Ouso discordar. Vamos, preliminarmente, compreender no que consiste a conduta criminosa rotulada no nosso ordenamento, como desacato. É, em apertada síntese, ofender, achincalhar, menosprezar, humilhar, desprestigiar o servidor, no exercício da função ou em razão dela, seja por meio de gestos, palavras ou escritos. É a grosseira falta de acatamento, agressão física ou verbal, ameaça, gesto obsceno etc. Para a configuração do crime, é de rigor o dolo, consistente na vontade deliberada de desprestigiar a função exercida pelo sujeito passivo.
Obviamente não está abrangida pelo tipo a conduta do cidadão movida pelo desejo de criticar ou censurar servidores, ainda que de forma mais enfática. Nesse mesmo caminho, alertam Antonio Pagliaro e Paulo José da Costa Jr.: “Não poderão, porém, constituir desacato meras críticas ou censuras, ainda que acerbas. O respeito que se deve aos funcionários não implica que não sejam investigados. Não constituem tampouco o delito simples indelicadezas ou petulâncias, infrações a regra do cerimonial ou recusas, como a não aceitação de um convite ou restituição de uma condecoração formalmente não injuriosas” (Dos crimes contra a Administração Pública, p. 210).

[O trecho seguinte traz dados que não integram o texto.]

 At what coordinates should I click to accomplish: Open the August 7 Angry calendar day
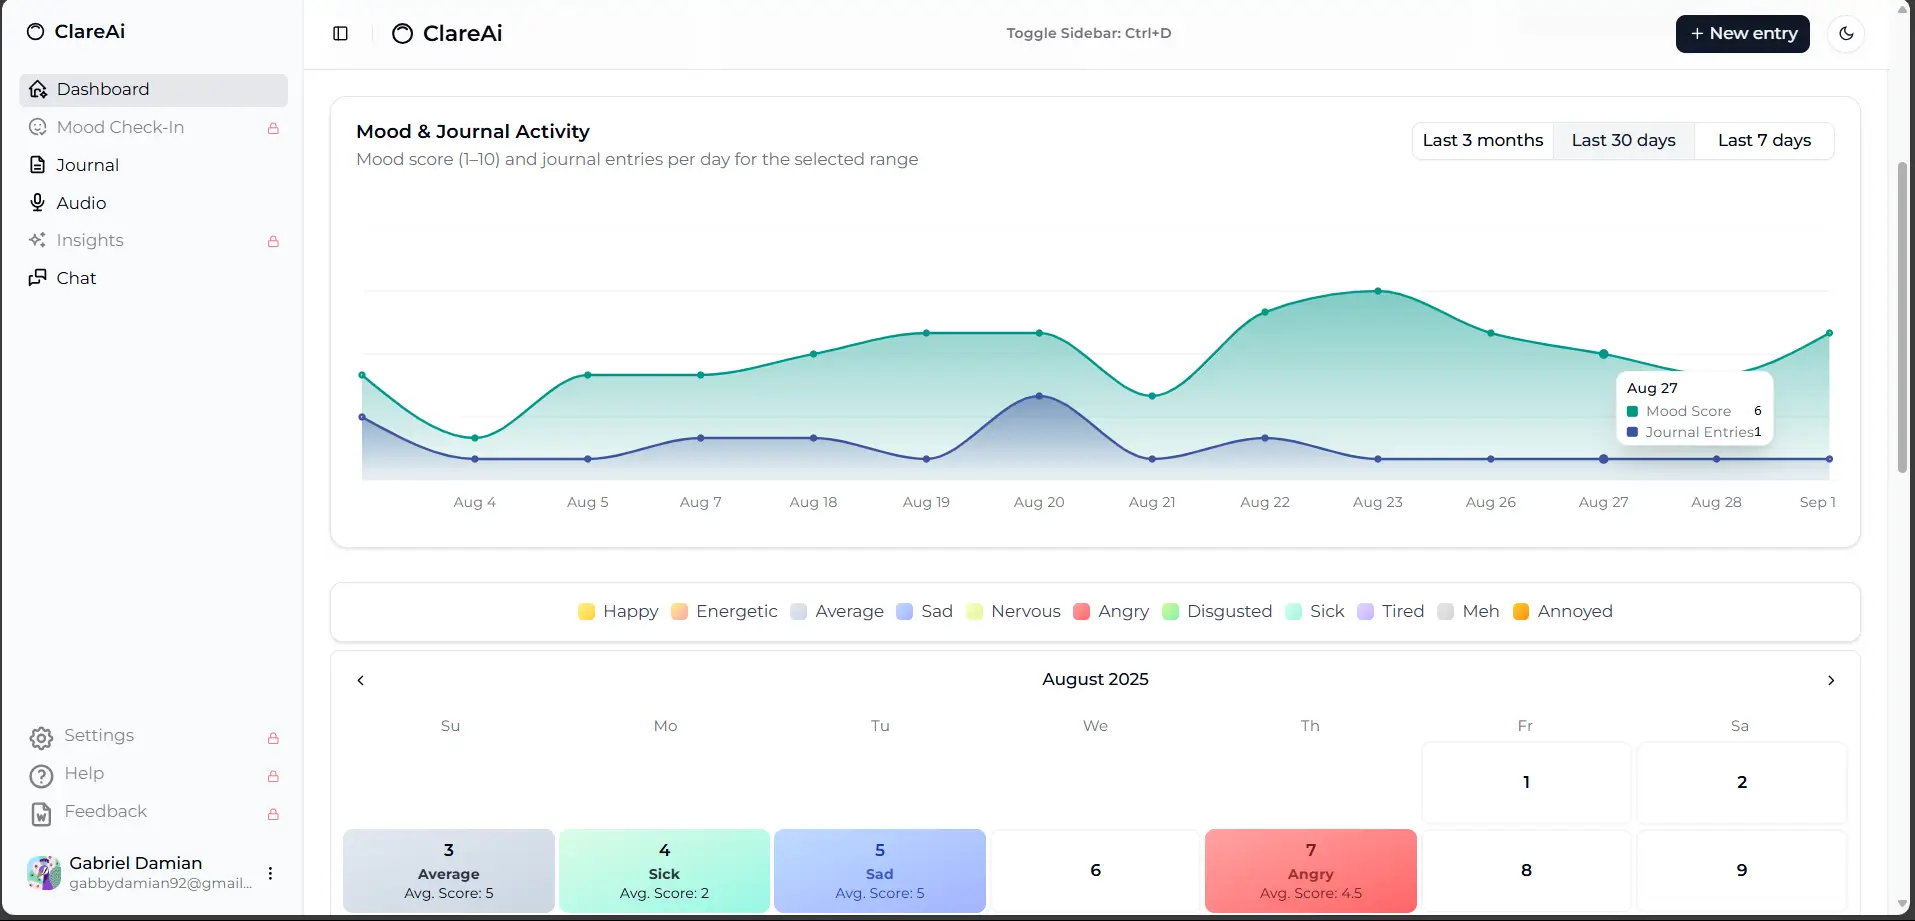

Portanto, não faz sentido abolir o delito de desacato, deixando, por conseguinte, de resguardar o respeito (e prestígio) da função pública, assegurando, por conseguinte, o regular andamento das atividades administrativas.

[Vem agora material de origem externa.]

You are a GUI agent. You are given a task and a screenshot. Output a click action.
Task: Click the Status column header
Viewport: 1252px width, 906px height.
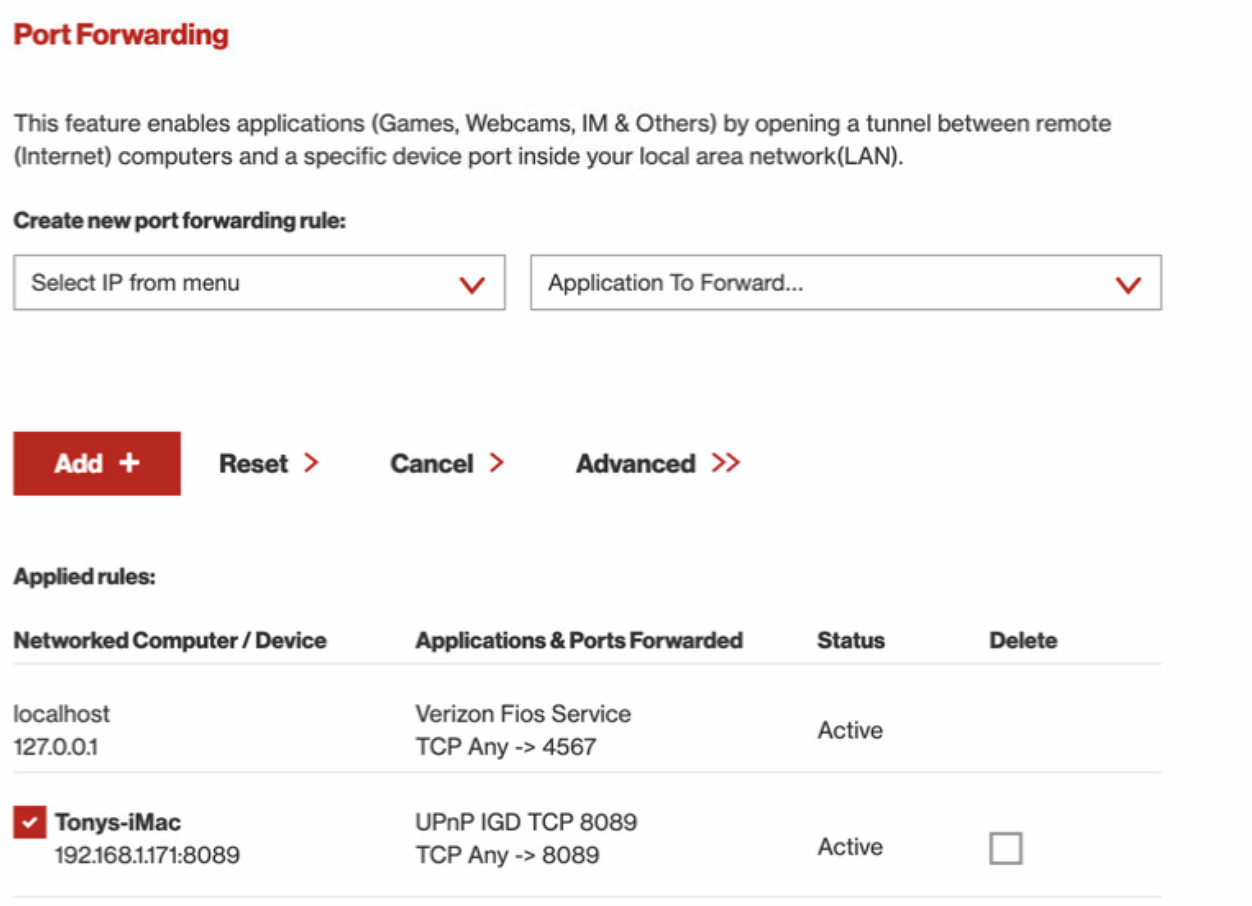850,640
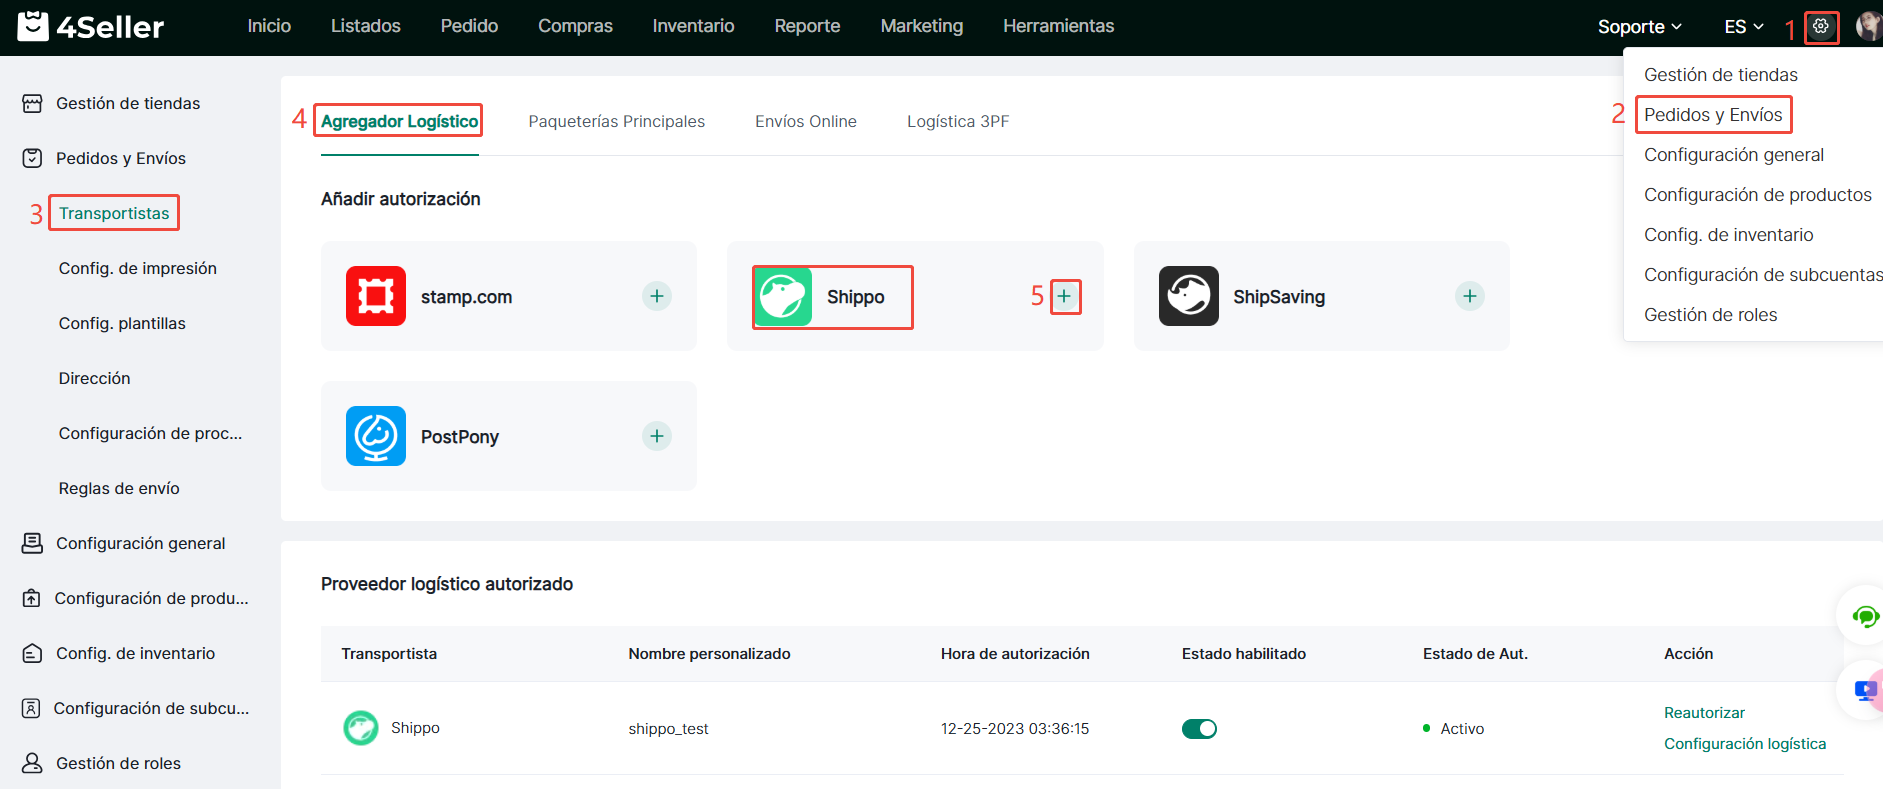
Task: Switch to Paqueterías Principales tab
Action: 616,121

Felizmente, após a decisão da 5a. T, a Terceira Seção do STJ reanalisou o assunto e, não sem razão, decidiu que o desacato continua sendo crime. Lembrou, corretamente, que a tipificação penal da ofensa contra o funcionário público no exercício de suas funções é uma proteção adicional que não impede a liberdade de expressão, desde que exercida sem exageros. E afastar a figura criminosa do desacato não traria mudança significativa nos limites do direito de expressão, pois o exagero poderia de qualquer forma ser punido como injúria majorada. Logo, o esforço para discernir a censura do insulto permaneceria. O importante não é afastar a priori a possibilidade de punição do desacato, mas, mantendo a proteção ao exercício da função pública, exercer o controle sobre eventuais abusos desse exercício. Noutras palavras, compete ao Poder Judiciário garantir tanto a punição do exagero do direito de crítica à atividade desempenhada pelo funcionário público quanto a punição do abuso na reação do funcionário diante de uma crítica justa proferida pelo cidadão.
Alerto, por fim, que, embora a Comissão Interamericana de Direitos Humanos tenha se manifestado contrariamente à punição criminal do desacato, a Corte Interamericana tem admitido que se invoque o Direito Penal para punir excessos no exercício da liberdade de expressão. Eis o fundamento justo e real para existir, em nossa legislação, o crime do art. 331 do CP e arts. 298, 299 e 300, todos do CP Militar.